Christians concerned about abortion are being taken over by right-wingers. There are those who would reply that Monsignor Higgins was long ago taken over by the left wing, and indeed there is a consistent similarity between the views he has taken over the years and the views of political liberals. In a more extreme case, many feel that liberation theologians are adopting (and being adopted by) Marxism, an outlook incompatible with Christianity. If Monsignor Higgins has a point, and he does, it should be generalized. While a Christian might be a conservative or a liberal-though not a Marxist-he would be wrong to equate his political outlook with what Christianity demands of its adherents in the political order. One who identifies being a political conservative and being a Christian is exactly as wrong as he who identifies being a political liberal and being a Christian. Like Soma Golden, Monsignor Higgins seems unaware that the accusation he makes can be directed against himself.

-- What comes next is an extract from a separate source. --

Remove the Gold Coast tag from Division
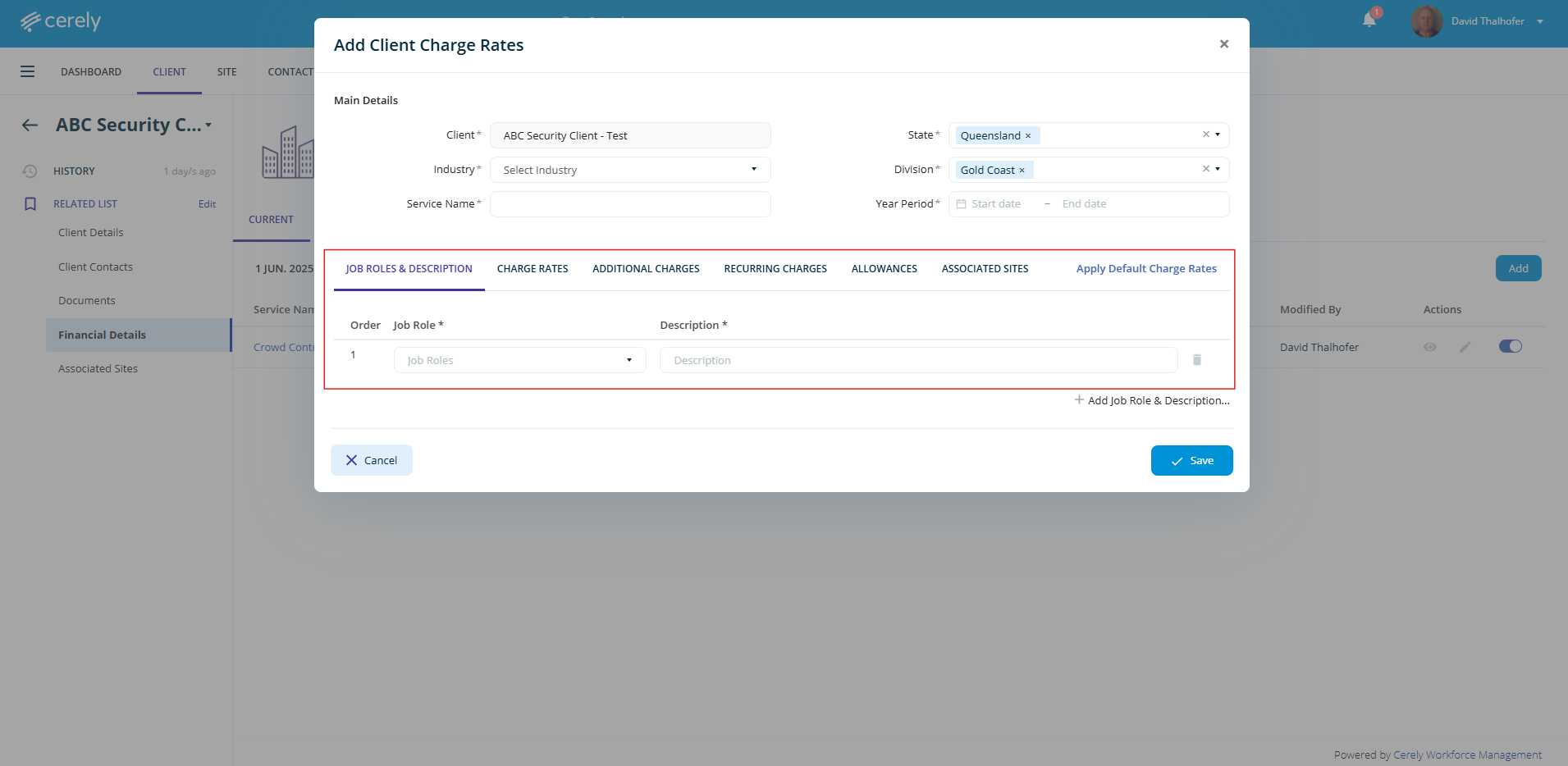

No doubt Christians who are liberal politically have a problem when the only candidate who opposes public funding of abortions is a political conservative. It is difficult to see how their judgment that another candidate is more congenial on most other issues can be traded off against his being wrong on this massively important one. Single-issue politics? Perhaps. This recently coined scare phrase would aptly capture what would have been right and Christian in Nazi Germany and in the case of civil rights in the United States. Once more, we see that it is not single-issue politics that bothers secular humanists, but the single issue that many believers now feel takes precedence over all the others.